Tres años más tarde, es ordenado sacerdote. La extraordinaria santidad de vida del joven dominico y la influencia notable que ejerció sobre aquellos cercanos a él, lo distinguieron como alguien particularmente apropiado para conducir a otros en el camino de la fe, por lo que fue nombrado como maestro de novicios y estudiantes. Enseñó con firmeza y claridad las excelencias de la humildad y la obediencia, fue un formador excepcional, fiel a la regla dominica.
San Luis Beltrán se destacaba por su prudencia, discernimiento y claridad para brindar consejos. En cierta ocasión, Santa Teresa de Ávila lo consultó sobre si debía fundar un convento en su ciudad y en el asunto de la reforma de su orden.
Su espíritu misionero se impone en su vida y comienza una nueva etapa y una nueva aventura. En 1562 parte rumbo a las Américas para evangelizar en el Nuevo Mundo. Tocó tierra en Cartagena, Colombia, donde comenzó su vida de misionero. Su campo se misión hay que situarlo en tierra adentro más allá de Cartagena, en el área montañosa de Santa Marta y, más en concreto, en torno a Tubará. A lo largo de siete años fue un misionero infatigable, su vida ejemplar y su fidelidad al Evangelio chocan con la ambición y con los abusos de los encomenderos cuya vida era ganar y ganar pasando por encima de las personas y de sus elementales derechos.
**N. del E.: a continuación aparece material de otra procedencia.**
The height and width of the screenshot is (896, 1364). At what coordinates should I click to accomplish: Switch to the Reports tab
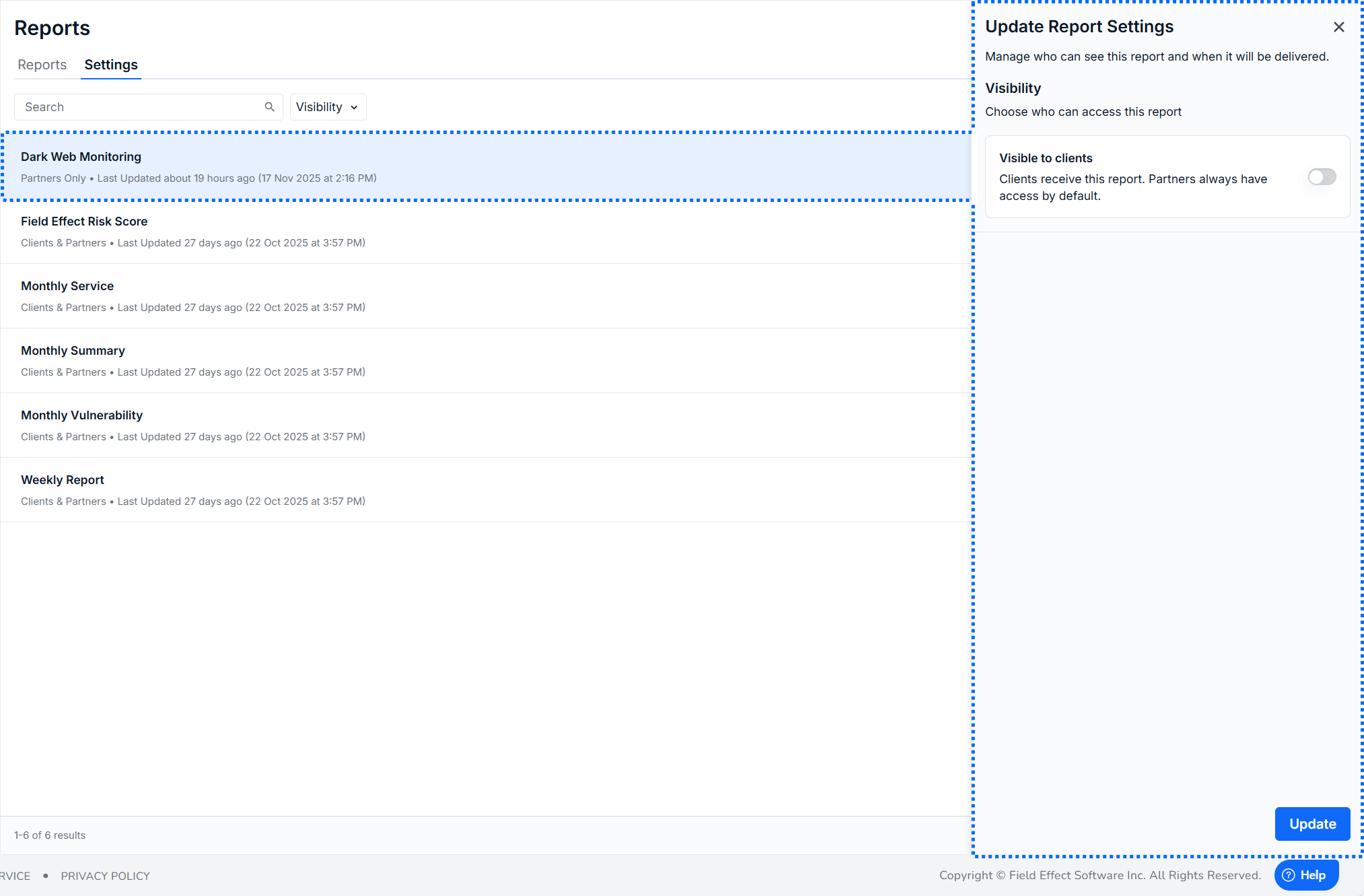coord(42,65)
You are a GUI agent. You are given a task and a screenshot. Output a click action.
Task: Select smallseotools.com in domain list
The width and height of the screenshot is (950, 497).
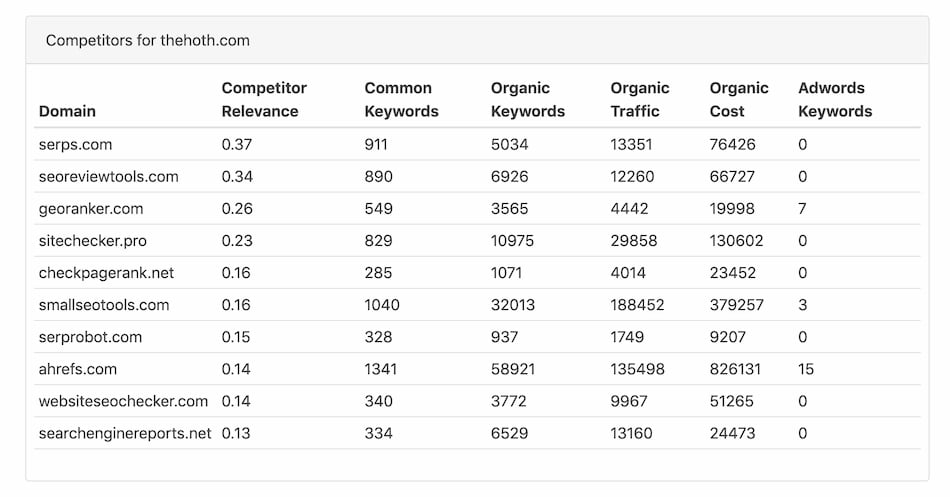point(104,305)
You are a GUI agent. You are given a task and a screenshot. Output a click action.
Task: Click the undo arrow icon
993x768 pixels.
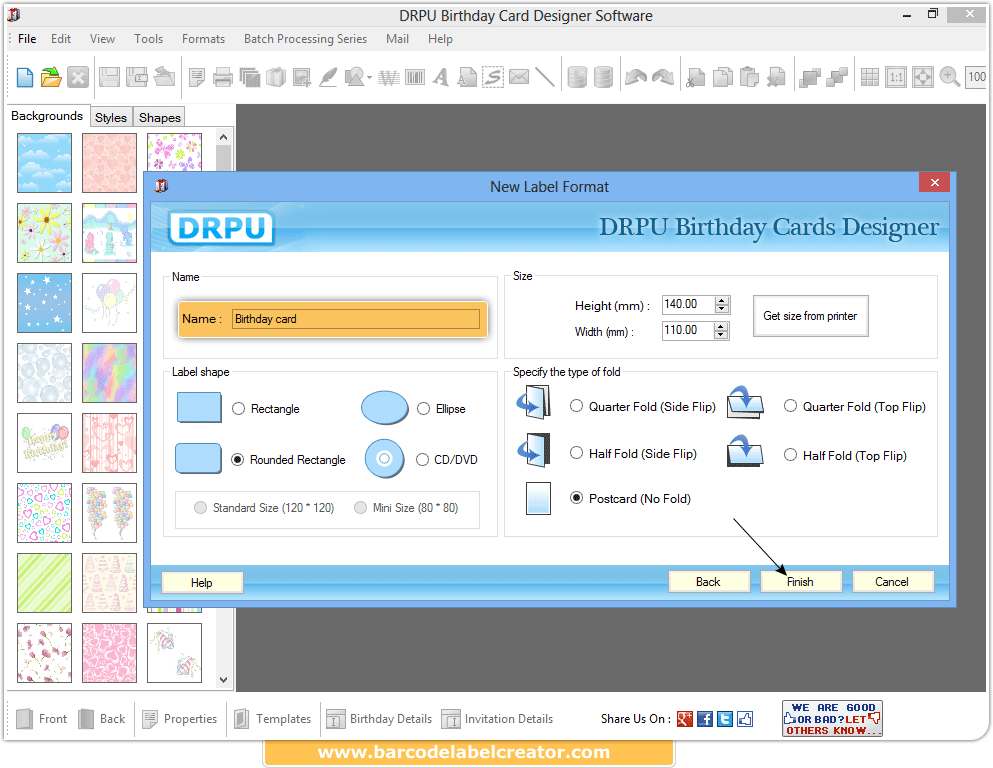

Sobrevive a varios ataques e intentos de envenenamiento, pero él tiene las ideas muy claras: un aborigen es un alma que hay que salvar y no un mero instrumento de trabajo al que se lo explota.
En 1569 regresó a Valencia para ser maestro de novicios, tal como lo había hecho muchos años antes. Allí se dedicaría a la formación de los futuros misioneros que irían a América.
Con la paciencia heroica que caracterizó su vida entera, soportó la dolorosa experiencia de su última enfermedad. Murió el 9 de octubre de 1581.
Fue beatificado por el Papa Pablo V en 1608 y canonizado en 1671 por el Papa Clemente X.
Alejandro VIII lo nombró patrón de Colombia.
En el día de San Luis Beltrán le pedimos su intersección ante Nuestro Señor para que nos mande muchos y santos misioneros, porque hasta el cielo no paramos.